NAME
pgdbf - convert XBase / FoxPro tables to PostgreSQL
SYNOPSIS
pgdbf [-cCdDeEhtTuU] [-m memofile] filename [indexcolumn ...]
DESCRIPTION
PgDBF is a program for converting XBase databases - particularly FoxPro
tables with memo files - into a format that PostgreSQL can directly
import. It’s a compact C project with no dependencies other than
standard Unix libraries. While the project is relatively tiny and
simple, it’s also heavily optimized via profiling - routine benchmark
were many times faster than with other Open Source programs. In fact,
even on slower systems, conversions are typically limited by hard drive
speed.
Features
PgDBF was designed with a few core principles:
Simplicity. This code should be understandable by anyone who
wants to hack it.
Robustness. Every syscall that might possibly fail is checked
for success.
Speed. PgDBF was born to be the fastest conversion available
anywhere.
Completeness. It has full support for FoxPro memo files.

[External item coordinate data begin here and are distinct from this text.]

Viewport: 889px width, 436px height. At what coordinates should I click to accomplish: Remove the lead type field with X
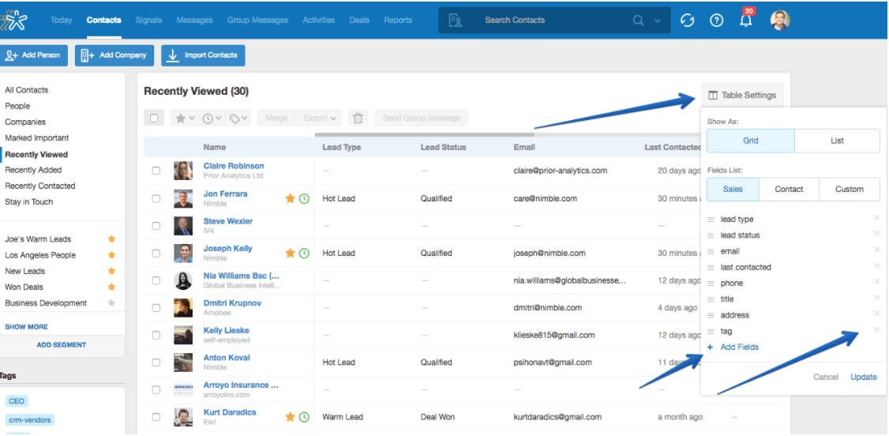coord(876,219)
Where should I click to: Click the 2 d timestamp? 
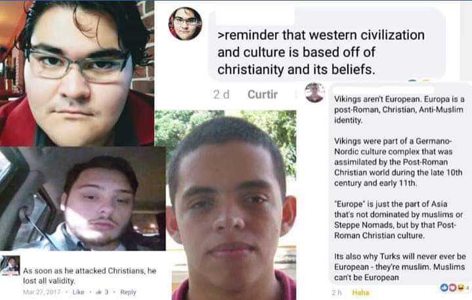pyautogui.click(x=221, y=94)
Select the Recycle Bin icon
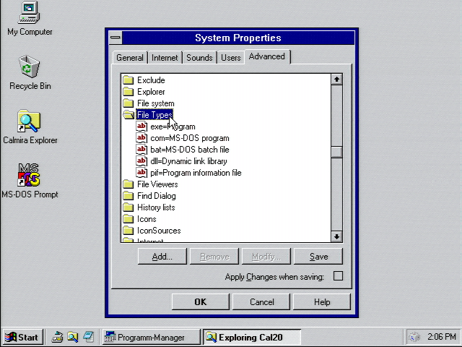This screenshot has height=347, width=462. point(29,67)
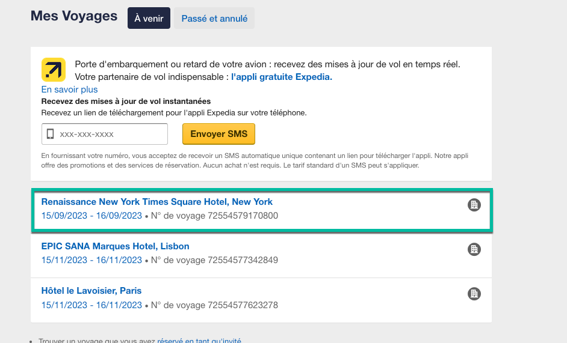Viewport: 567px width, 343px height.
Task: Click the Paris trip 15/11/2023 - 16/11/2023 dates
Action: point(91,305)
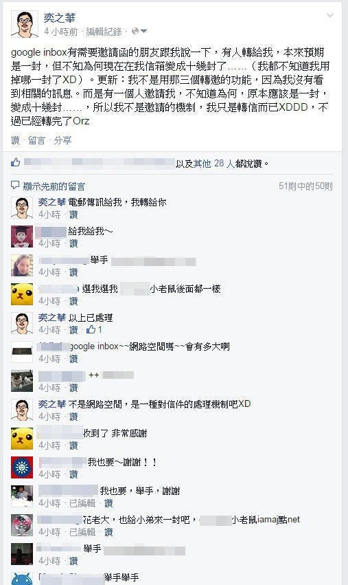The height and width of the screenshot is (585, 348).
Task: Click the graduate photo avatar beside 給我給我
Action: [22, 236]
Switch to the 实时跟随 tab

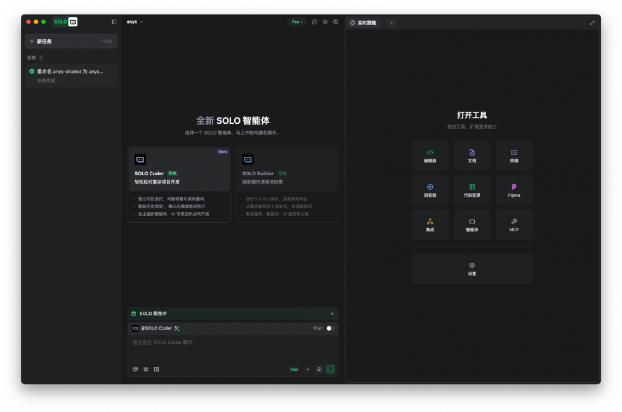pos(363,23)
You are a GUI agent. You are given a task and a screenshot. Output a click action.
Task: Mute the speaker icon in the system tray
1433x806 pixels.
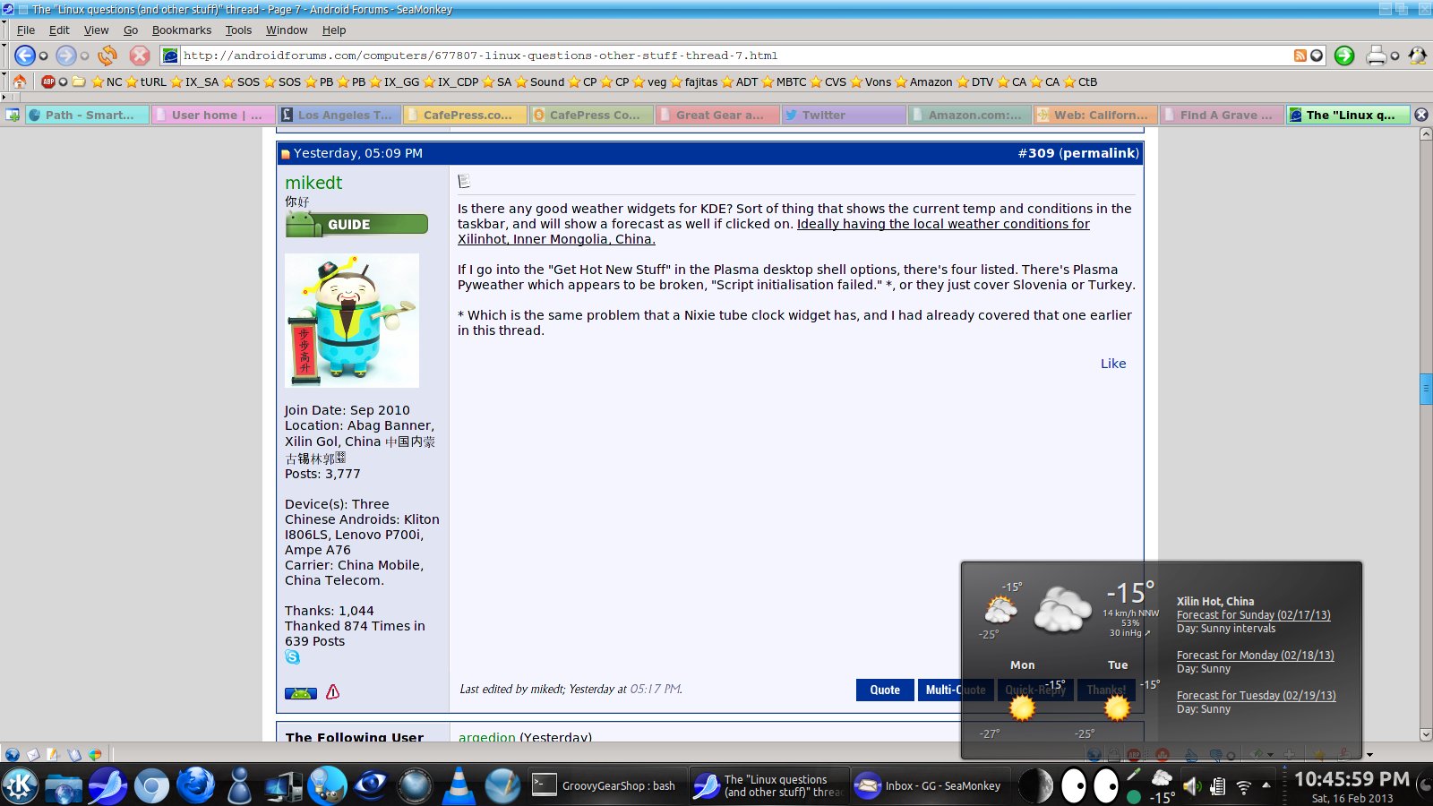click(x=1192, y=785)
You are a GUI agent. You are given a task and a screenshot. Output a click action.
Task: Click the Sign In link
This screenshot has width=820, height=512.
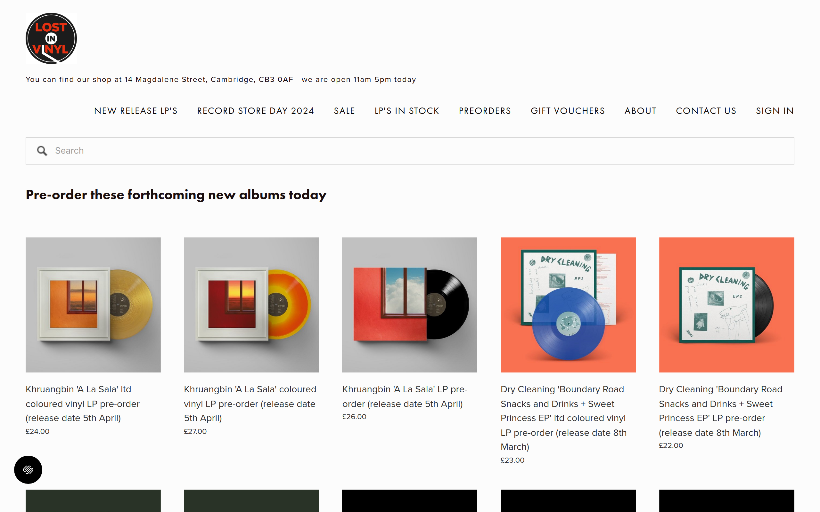[775, 111]
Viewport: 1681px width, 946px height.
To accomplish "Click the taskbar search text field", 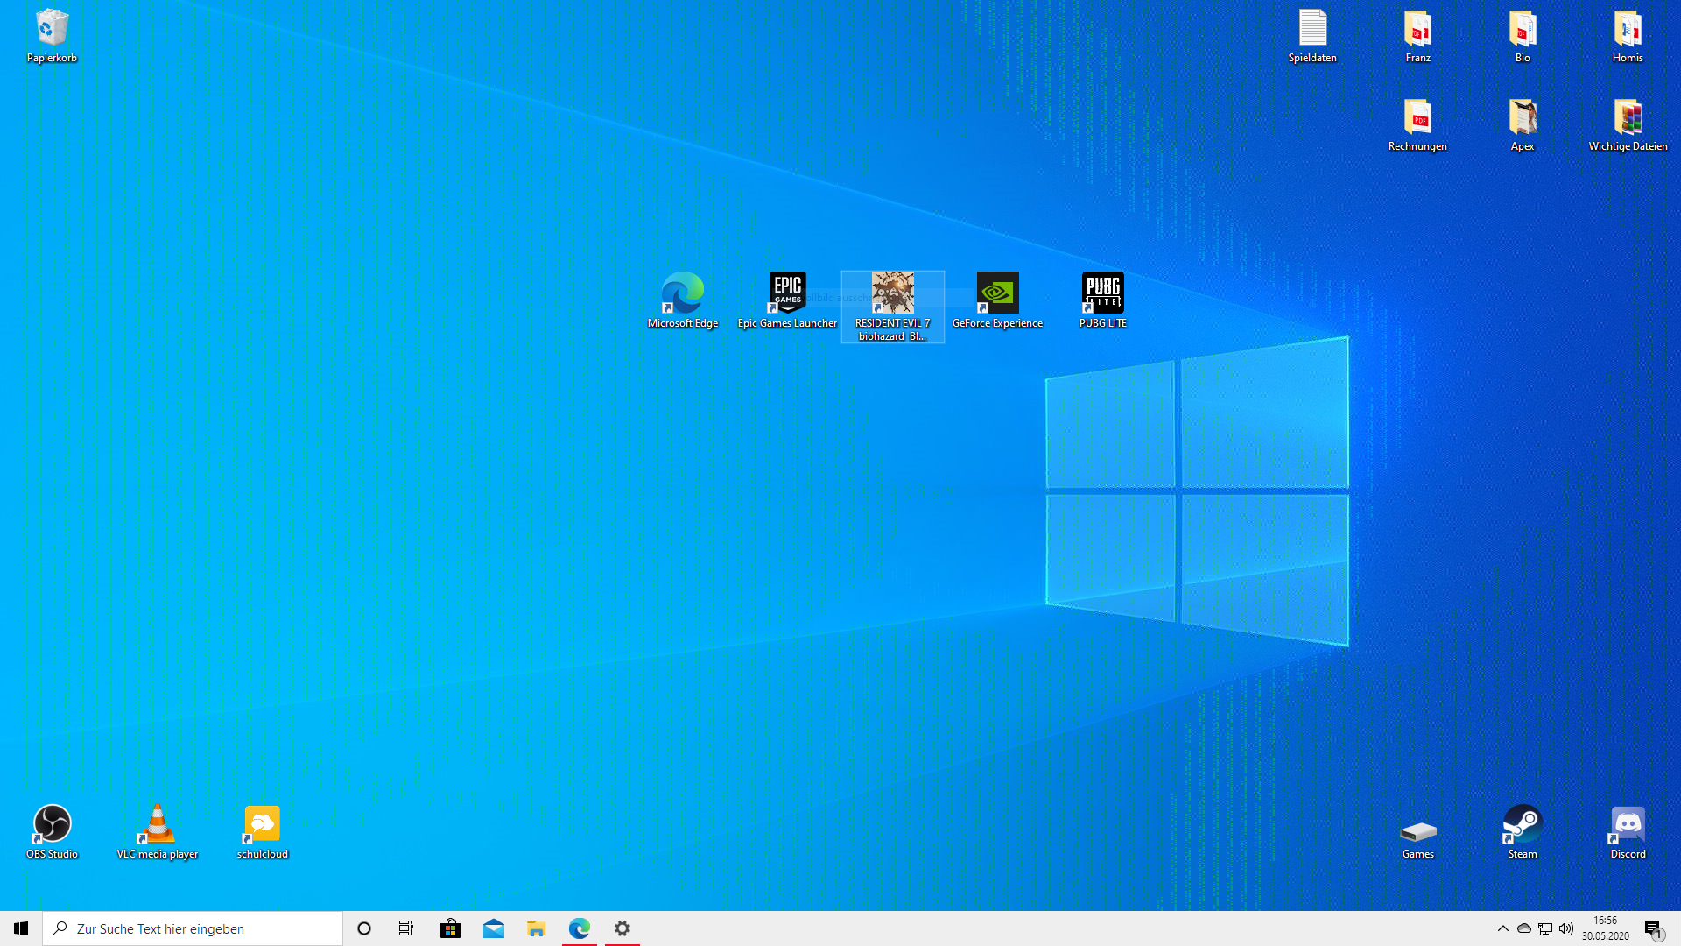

Portability. PgDBF runs on 32- and 64-bit systems, and both
little-endian (eg x86) and big-endian (eg PowerPC)
architectures.
Performance
PgDBF’s speed is generally limited by how fast it can read your hard
drives. A striped RAID of quick disks can keep PgDBF pretty well fed
on a single-processor system. One problem area is with memo files,
which may become very internally fragmented as memo fields are created,
deleted, and updated. For best results, consider placing the DBF and
FPT files on a RAM drive so that there’s no seek penalty as there is
with spinning hard drives, or using a filesystem such as ZFS that
caches aggressively.
One particularly fragmented 160MB table with memo fields used to take
over three minutes on a FreeBSD UFS2 filesystem. Moving the files to a
RAM disk dropped the conversion time to around 1.2 seconds.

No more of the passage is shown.